Additional projects include renovating the current agriculture building into a locker room and weight room, and renovating the football concession stand in the agriculture building.
Dyes said the projects are important to student education.
“Our ag shop is old and really doesn’t meet our needs,” he said of what now is a combination ag facility and bus barn.
The project proposals came from a process school officials started two years ago, creating a committee that analyzed Central High’s facilities to come up with a list of projects. The first bond proposal — a new elementary school — failed, with voters telling district officials afterward that bond proposal was too big and would take too long to retire. District officials then went to their second idea for this election: a career and technology center for new class space and learning opportunities in areas important to a rural community.
“A majority of our property is centered around hay and cattle and farming,” he said, adding while some of the proposed ideas already are offered, the facilities that learning occurs in are substandard.

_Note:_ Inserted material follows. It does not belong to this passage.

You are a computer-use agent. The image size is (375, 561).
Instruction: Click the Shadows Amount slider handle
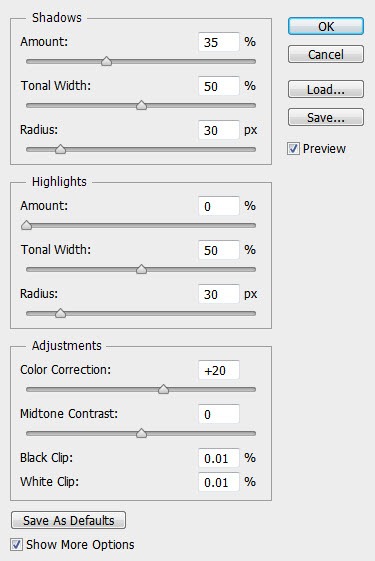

For example, the family and consumer sciences class takes place in a teacher work room because it won’t fit anywhere else. By contrast, meat sciences doesn’t exist at all, Dyes said of a program that could provide education that could lead to jobs after high school. Careers also is the idea behind the consumer science and culinary arts kitchen, Dyes said, explaining there are students who have gone through the consumer science program and want to continue culinary pursuits at a higher level.
“It’s not just basic consumer sciences,” he said, of an area students have said they want.
The STEM classroom will allow Central High to expand what it has now.
Dyes said the proposed classrooms are all things Central High students want and need, and can’t get anywhere locally.
“It is sellable skills,” he said of the district’s goal of providing education in areas that students can take into adulthood.
Dyes said if voters approve the bond issue Tuesday, conservative estimates indicate construction could be under way by fall. That means the new classrooms could be ready for occupancy by fall 2025.